扩展的基于角色的访问控制模型

提出了一种扩展的基于角色的访问控制RBAC(Role Based Access Control)模型--RTBAC (Role & Task Based Access Control)模型.该模型在RBAC96模型之上引入了任务和任务实例的概念,形式化地定义了任务和任务实例的层次结构,界定了传统会话同任务实例之间的关系以及任务实例同权限之间的关系,并且提供了几种辅助函数.该模型可以更为自然地描述业务流程和访问控制策略,更适合分布式协作应用,特别是工作流和组合服务.基于该模型定义了一种新的动态职责分离约束--基于任务的动态职责分离约束,并且同传统动态职责分离约束进行了比较.该约束可以更准确地刻画访问控制相关的系统运行时上下文的范围,从而提高运行时访问控制的效率.

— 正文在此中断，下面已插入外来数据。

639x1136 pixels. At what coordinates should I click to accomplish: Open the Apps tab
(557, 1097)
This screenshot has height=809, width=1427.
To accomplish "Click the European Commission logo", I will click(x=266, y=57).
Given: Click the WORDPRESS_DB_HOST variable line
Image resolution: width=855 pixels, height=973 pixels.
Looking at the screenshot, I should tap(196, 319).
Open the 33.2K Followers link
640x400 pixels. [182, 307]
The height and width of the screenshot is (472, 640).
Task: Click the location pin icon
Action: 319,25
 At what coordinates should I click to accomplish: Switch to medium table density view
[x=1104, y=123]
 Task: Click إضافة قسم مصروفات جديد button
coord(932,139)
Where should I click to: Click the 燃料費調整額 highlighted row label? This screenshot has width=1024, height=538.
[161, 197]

Extended role-based access control model

An extended RBAC(role based access control) model, RTBAC (role & task based access control) model was presented. The model introduced the notions of task and task instance into RBAC96 model, formally defined the hierarchies of tasks and task instances, specified the relationships between traditional sessions and task instances as well as the relationships between task instances and permissions. Several assistant functions were defined. The model could be used to depict daily business procedures and related access control policies more naturally, so was more suitable for distributed collaborative applications, especially for workflows and service compositions. Based on this model, a new dynamic separation of duty constraint, namely task-based dynamic separation of duty constraint, was formally defined and compared with traditional dynamic separation of duty constraints using a typical example. The new constraint can specify access control related system runtime context more accurately. It can increase the efficiency of access control at runtime.